* WHAT IS BEING ASKED *
After locating the line with "[nach oben] (15, 989)" in the data that follows, return it and every later line exactly, up to and including the line with "WhatsApp (24, 49)".

* RECORDS SHOWN *
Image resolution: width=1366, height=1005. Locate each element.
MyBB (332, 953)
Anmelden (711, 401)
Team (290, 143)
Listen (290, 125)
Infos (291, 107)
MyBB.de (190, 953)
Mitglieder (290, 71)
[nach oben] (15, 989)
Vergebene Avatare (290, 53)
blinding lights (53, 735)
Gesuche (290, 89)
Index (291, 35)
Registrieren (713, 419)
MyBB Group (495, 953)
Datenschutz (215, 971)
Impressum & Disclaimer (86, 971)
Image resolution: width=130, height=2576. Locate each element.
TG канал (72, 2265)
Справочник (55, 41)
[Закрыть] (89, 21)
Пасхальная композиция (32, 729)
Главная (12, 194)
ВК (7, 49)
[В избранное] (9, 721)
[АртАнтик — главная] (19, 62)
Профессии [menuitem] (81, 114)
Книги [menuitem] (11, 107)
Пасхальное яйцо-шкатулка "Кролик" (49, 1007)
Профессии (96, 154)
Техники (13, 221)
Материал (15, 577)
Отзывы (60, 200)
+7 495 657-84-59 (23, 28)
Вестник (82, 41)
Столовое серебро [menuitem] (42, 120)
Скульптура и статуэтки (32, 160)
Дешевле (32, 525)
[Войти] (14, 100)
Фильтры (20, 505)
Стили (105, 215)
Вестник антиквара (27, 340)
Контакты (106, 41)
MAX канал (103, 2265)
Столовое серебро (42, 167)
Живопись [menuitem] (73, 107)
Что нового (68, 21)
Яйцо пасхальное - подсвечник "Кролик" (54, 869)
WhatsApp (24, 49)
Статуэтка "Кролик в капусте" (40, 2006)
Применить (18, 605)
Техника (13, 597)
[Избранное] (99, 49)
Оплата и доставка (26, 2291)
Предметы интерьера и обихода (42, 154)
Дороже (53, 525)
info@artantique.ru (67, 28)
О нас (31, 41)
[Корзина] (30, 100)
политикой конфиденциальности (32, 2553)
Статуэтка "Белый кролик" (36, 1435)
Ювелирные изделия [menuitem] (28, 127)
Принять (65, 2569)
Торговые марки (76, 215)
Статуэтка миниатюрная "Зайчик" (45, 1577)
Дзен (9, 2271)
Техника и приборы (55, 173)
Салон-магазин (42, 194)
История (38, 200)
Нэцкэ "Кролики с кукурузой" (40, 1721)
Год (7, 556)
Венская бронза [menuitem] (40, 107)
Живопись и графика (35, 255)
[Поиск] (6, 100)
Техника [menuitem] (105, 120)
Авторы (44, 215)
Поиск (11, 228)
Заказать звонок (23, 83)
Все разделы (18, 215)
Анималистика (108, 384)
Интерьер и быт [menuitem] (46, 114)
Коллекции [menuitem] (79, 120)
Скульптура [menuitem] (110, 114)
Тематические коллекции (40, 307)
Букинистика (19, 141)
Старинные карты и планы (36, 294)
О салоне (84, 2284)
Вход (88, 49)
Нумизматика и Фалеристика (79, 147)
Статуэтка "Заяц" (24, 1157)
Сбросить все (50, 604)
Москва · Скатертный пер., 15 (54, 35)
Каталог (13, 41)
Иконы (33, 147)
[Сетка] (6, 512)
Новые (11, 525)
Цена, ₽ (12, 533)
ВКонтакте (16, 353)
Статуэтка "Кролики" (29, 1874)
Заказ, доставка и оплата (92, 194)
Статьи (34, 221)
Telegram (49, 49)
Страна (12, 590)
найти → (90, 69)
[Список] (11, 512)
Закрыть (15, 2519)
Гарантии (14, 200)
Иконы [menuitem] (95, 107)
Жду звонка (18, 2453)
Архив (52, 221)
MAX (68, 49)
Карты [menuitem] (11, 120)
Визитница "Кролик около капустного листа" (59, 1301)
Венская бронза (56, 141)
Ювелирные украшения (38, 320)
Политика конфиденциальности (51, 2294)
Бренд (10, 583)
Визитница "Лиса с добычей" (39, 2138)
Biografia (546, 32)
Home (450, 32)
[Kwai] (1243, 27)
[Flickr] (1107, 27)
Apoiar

* REPLY *
[nach oben] (15, 989)
Vergebene Avatare (290, 53)
blinding lights (53, 735)
Gesuche (290, 89)
Index (291, 35)
Registrieren (713, 419)
MyBB Group (495, 953)
Datenschutz (215, 971)
Impressum & Disclaimer (86, 971)
Image resolution: width=130, height=2576. Locate each element.
TG канал (72, 2265)
Справочник (55, 41)
[Закрыть] (89, 21)
Пасхальная композиция (32, 729)
Главная (12, 194)
ВК (7, 49)
[В избранное] (9, 721)
[АртАнтик — главная] (19, 62)
Профессии [menuitem] (81, 114)
Книги [menuitem] (11, 107)
Пасхальное яйцо-шкатулка "Кролик" (49, 1007)
Профессии (96, 154)
Техники (13, 221)
Материал (15, 577)
Отзывы (60, 200)
+7 495 657-84-59 (23, 28)
Вестник (82, 41)
Столовое серебро [menuitem] (42, 120)
Скульптура и статуэтки (32, 160)
Дешевле (32, 525)
[Войти] (14, 100)
Фильтры (20, 505)
Стили (105, 215)
Вестник антиквара (27, 340)
Контакты (106, 41)
MAX канал (103, 2265)
Столовое серебро (42, 167)
Живопись [menuitem] (73, 107)
Что нового (68, 21)
Яйцо пасхальное - подсвечник "Кролик" (54, 869)
WhatsApp (24, 49)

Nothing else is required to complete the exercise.